今、何かと話題に登っている『東の塔の魔女』だ。
クリスはアルヴァンド公爵家の一員として、魔女の内情を聞き齧ってはいた。アルヴァンド公爵家当主ルイスと、伯父ジークフリードの生命の恩人だとも。
だからと、アルヴァンド公爵家で保護しているのだと聞いても、すぐに受け入れられない。その魔女に下心がないと、どうして言い切れるのだ?
悶々とする気持ちを抱いたままついに見合い当日、クリスは件の魔女と出会った。
『初めましてクリスさま。アルヴァンド公爵様にはお世話になっております、アーリアと申します』
絹糸のように輝く白い髪、光を帯びる虹色の瞳、桃色に色づく頬に薄紅薔薇の唇。まだ子どもの自分より小さな顔。華奢な肩。折れそうに細い手首。白い肌は透けるようだ。
細い体を包む水色のドレスに露出は少ない。それなのに、どこか色めいて見えるのはどうしてだろう。クリスは僅かに見える細い足首と首筋にドキリとした。
「天使とは存在するのですね?」
「え?」
「いえ、何でもありません」
首を傾げる姿も天使だ。可愛い。
伯父ジークフリードがご執心だと聞いた時は、内心鼻で笑ったが、どうやら伯父の目は節穴ではないらしい。
クリスはアーリアをエスコートしながら、早く背が伸びないかと考えた。いくら頑張っても年は越せないが、背は追い越せる。
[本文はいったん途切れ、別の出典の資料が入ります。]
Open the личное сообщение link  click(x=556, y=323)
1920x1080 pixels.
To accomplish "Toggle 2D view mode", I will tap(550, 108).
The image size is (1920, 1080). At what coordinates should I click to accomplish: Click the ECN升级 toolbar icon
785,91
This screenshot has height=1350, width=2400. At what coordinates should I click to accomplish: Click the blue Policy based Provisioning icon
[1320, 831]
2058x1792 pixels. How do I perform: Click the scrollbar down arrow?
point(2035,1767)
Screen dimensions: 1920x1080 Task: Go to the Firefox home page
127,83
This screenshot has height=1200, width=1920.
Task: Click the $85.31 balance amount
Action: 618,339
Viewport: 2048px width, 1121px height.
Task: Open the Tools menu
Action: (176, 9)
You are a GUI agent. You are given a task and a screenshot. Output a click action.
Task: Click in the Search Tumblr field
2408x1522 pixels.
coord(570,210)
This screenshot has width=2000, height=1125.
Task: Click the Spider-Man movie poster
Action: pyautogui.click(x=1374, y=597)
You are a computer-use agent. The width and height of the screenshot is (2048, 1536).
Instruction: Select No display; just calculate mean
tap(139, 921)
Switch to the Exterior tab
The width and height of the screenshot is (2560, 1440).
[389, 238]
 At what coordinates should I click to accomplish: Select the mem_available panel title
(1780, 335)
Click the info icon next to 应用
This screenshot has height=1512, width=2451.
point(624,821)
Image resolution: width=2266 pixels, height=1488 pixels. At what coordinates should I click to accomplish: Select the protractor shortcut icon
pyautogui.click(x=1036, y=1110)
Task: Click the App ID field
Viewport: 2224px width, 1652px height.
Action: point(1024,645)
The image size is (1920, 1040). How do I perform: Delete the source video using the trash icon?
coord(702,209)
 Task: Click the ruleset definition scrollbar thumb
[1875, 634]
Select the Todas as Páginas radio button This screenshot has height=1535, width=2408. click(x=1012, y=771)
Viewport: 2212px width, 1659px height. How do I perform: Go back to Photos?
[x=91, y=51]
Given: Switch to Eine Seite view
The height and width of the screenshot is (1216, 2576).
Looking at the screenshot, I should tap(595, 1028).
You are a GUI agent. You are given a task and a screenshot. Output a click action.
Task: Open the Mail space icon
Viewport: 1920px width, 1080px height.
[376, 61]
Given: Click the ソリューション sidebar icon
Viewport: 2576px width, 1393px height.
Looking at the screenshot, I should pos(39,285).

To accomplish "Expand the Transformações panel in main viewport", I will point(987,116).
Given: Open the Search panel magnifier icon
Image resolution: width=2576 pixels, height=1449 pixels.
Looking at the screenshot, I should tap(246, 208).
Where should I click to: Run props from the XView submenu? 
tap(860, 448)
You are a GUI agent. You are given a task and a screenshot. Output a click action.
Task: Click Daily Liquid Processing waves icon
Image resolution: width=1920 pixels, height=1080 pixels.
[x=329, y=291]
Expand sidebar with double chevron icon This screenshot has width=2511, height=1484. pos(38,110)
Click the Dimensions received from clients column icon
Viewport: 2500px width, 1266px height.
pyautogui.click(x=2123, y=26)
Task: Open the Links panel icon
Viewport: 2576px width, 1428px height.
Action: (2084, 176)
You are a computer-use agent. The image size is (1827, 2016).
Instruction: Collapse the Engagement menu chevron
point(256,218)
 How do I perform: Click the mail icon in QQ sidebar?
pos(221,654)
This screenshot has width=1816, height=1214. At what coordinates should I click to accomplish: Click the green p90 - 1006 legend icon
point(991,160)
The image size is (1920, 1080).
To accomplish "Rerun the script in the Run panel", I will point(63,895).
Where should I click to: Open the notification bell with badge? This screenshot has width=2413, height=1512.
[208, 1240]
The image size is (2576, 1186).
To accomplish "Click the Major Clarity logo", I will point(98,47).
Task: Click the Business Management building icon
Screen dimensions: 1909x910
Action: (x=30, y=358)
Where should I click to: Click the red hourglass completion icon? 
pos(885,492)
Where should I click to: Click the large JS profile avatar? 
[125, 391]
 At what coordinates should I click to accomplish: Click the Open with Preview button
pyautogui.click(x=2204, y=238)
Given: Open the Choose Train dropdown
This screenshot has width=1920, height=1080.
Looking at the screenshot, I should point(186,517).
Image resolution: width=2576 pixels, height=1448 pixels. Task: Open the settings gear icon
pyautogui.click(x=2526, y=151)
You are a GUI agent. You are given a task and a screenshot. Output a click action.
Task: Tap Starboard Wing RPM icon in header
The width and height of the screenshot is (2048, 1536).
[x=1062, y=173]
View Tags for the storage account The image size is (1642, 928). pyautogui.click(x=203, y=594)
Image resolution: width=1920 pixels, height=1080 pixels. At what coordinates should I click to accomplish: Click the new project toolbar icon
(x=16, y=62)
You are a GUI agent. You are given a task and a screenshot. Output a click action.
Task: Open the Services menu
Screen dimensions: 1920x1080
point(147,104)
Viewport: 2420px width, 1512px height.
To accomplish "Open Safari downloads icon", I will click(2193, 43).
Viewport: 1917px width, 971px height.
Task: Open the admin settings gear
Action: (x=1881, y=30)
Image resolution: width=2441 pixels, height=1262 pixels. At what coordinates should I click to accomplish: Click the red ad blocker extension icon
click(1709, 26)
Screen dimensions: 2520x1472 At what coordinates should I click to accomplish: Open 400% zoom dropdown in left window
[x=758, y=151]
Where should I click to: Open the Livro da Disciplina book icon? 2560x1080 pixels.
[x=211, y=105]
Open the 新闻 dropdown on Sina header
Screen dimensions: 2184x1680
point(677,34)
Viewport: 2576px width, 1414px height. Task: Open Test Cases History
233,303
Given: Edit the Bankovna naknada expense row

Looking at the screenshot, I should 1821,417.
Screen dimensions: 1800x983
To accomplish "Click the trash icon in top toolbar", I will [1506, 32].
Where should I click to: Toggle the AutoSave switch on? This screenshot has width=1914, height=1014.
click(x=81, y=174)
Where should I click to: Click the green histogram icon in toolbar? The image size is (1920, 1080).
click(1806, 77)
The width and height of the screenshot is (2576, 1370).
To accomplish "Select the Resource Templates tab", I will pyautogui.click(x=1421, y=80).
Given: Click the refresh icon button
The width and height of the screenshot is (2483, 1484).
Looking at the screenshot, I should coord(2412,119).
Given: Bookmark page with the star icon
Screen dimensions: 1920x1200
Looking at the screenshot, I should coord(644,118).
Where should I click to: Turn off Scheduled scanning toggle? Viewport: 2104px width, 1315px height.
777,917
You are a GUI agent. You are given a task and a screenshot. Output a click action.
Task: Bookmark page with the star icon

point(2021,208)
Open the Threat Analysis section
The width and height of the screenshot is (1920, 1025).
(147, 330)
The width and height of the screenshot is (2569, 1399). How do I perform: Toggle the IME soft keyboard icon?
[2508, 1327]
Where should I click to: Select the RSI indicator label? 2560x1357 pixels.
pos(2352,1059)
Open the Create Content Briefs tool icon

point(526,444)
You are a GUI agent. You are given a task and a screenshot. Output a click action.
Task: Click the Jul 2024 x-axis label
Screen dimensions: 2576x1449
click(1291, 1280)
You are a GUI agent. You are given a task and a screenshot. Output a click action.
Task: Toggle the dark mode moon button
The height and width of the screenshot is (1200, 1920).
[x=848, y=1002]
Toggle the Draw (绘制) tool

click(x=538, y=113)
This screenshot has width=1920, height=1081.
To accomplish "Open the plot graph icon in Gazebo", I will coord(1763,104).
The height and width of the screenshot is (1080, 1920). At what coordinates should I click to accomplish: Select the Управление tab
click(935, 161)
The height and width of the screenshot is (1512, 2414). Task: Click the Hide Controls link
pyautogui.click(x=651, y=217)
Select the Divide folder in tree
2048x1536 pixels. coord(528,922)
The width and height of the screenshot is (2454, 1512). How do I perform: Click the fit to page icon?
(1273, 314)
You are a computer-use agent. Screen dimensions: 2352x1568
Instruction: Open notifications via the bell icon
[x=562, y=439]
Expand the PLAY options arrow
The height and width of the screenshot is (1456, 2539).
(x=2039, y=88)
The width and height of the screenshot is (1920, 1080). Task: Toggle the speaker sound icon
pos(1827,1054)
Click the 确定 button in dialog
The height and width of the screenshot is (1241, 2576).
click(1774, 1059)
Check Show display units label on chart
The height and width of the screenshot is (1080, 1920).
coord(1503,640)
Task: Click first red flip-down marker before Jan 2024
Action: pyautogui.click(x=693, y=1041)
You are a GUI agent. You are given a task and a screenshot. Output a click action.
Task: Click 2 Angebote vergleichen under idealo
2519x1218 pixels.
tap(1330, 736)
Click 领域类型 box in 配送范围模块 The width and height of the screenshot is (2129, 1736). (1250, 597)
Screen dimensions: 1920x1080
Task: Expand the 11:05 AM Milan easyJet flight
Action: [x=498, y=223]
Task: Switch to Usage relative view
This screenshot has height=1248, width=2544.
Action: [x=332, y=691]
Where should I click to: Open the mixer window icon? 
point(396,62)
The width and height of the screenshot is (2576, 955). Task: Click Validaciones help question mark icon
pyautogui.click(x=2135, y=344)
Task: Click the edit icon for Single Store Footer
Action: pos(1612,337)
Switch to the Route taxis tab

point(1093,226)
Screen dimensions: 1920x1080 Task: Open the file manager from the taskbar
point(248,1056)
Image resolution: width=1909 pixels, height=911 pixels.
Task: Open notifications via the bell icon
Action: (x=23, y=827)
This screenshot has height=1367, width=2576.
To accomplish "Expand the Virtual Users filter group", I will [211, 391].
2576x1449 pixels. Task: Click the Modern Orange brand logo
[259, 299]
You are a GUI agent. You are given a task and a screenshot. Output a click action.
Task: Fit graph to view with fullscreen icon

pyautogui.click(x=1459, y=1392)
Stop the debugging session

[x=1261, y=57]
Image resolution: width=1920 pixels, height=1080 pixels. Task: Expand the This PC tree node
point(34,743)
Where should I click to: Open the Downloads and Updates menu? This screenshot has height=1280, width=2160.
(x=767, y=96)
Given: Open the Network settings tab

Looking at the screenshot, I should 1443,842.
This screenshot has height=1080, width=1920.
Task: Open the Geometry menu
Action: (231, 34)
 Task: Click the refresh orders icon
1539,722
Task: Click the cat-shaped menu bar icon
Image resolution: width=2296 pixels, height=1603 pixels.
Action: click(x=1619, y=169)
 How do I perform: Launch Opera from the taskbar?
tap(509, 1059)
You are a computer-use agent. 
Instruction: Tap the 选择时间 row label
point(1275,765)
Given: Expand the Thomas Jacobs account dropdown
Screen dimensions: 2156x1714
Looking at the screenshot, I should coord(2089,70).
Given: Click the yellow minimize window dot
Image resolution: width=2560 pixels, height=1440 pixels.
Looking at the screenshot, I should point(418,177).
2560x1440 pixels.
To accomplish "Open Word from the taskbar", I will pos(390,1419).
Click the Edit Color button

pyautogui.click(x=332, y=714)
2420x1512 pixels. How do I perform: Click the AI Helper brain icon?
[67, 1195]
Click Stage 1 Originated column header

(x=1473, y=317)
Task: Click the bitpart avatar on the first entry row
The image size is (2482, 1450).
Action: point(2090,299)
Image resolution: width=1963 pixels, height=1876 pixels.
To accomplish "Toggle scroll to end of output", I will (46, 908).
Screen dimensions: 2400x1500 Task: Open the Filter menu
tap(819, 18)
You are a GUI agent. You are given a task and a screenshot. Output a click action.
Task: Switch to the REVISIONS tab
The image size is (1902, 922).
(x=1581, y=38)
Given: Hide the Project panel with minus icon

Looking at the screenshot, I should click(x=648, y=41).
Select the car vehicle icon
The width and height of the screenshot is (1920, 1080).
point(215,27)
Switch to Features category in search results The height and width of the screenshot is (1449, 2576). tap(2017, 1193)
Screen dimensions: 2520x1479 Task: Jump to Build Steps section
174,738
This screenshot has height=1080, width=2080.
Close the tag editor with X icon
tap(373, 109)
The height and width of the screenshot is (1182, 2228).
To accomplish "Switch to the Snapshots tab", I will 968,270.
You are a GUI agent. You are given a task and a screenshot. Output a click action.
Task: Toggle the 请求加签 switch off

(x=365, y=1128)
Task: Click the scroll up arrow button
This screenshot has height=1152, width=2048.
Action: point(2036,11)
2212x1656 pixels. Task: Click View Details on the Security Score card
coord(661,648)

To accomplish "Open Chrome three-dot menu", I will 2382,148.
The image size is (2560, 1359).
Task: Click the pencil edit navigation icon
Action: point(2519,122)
今のままでは、どうあがいても姉弟にしかみえず、また恋愛の対象にもならない。
「羨ましいです」
「え?」
「ケンカです。ケンカするほど貴女から想いを寄せられているのですから」
「想いだなんて。私は彼を尊敬しているだけだから」
ケンカしておいて尊敬して居ると言えるアーリアに、クリスはムッとした。これだけ想われておいて彼女を悲しませるとは、紳士の風上にも置けない男だ。
「ごめんね、情け無い姿ばかり見せるね」
「いえ、僕でよかったらいつでも話を聞きます」
「ありがとう」
いじけて草をむしっていた事は黙っておいて欲しい。花束をありがとう。そう言って二度頭を下げるアーリアに手を振り、クリスはプライベートエリアの入口でアーリアと別れた。
※※※
アーリアと別れたクリスは、アーリアの背が見えなくなると同時に振り向いた。そこにはまるでその瞬間を待っていたかのように、一人の騎士が佇んでいた。
茶髪と琥珀の目を持つ若い騎士。アルヴァンド公爵家でも度々見かけたら事があった。名は確かリュゼ。祖父ルイスと懇意にしていると聞く。
「貴方がルイスお爺さまが仰っていた騎士ですか」
「リュゼと申します」
騎士リュゼは胸に手を当てた。頭は下げない。その必要はないと判断されたのだろう。それでもある程度の礼儀を弁えて対されているのは、祖父に世話になっているからだろう。
「女性を悲しませるなんて、騎士の風上にもおけませんね」
未成年であるクリスが十以上年上の紳士に対し、臆する事なく文句を告げる。
本来、何も成していない身でそのような非礼は出来ないのだが、クリスはあえてそうした。一人の男として対峙したかったのだ。
「何のことか皆目見当つきません。クリス様こそ、お役目とはいえご苦労なことですね」
「公爵家の一員として当然のことです!」
幼なくとも貴族。クリスはアルヴァンド公爵家の一員として当然の事だと言い切る。
対する騎士は口調こそ丁寧なものの、見下ろす視線や態度は高圧的で、全くと言って良いほど相対するクリスを対等には思ってはいない。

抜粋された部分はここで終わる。